I'm trying to use a NSPredicate
, but it doesn't work.
NSPredicate *predicate = [NSPredicate predicateWithFormat:@"(SELF.coordinate == %f)", newLocation.coordinate];
NSArray* filteredArray = [arrAnnotations filteredArrayUsingPredicate:predicate];
[self.mapView selectAnnotation:[filteredArray objectAtIndex:0] animated:YES];
The filteredArray always contains zero objects.

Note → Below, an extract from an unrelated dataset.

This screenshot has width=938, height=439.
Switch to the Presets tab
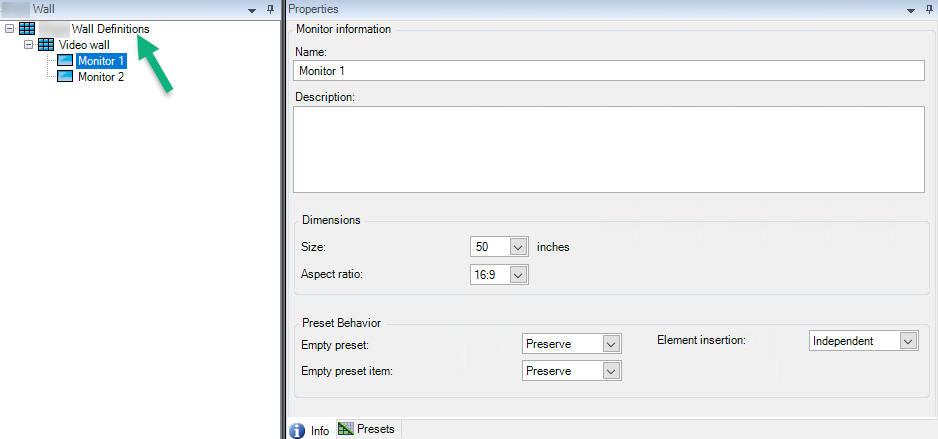click(x=367, y=429)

I have also tried the following, which do not work either
NSPredicate *predicate = [NSPredicate predicateWithFormat:@"(coordinate == %f)", newLocation.coordinate];
and
NSPredicate *predicate = [NSPredicate predicateWithFormat:@"(coordinate > 0)"];
and
NSPredicate *predicate = [NSPredicate predicateWithFormat:@"(coordinate.latitude == %f)", newLocation.coordinate.latitude];
The last two crash the app, the third one with an NSInvalidArgumentException
for [NSConcreteValue compare:]
and the fourth, because latitude
is not key-value-coding-compliant (I assume this is because coordinate is just a c-struct
and not an NSObject
?).
How can I make this work with NSPredicate
?
Can anyone give me a link to a document that shows how Predicates work under the hood?
I don't understand what they actually do, even though I have read and understood most of Apple's Predicate Programming Guide.
Is searching a huge array with predicates more efficient than just looping through it with a for...in construct? If yes/no, why?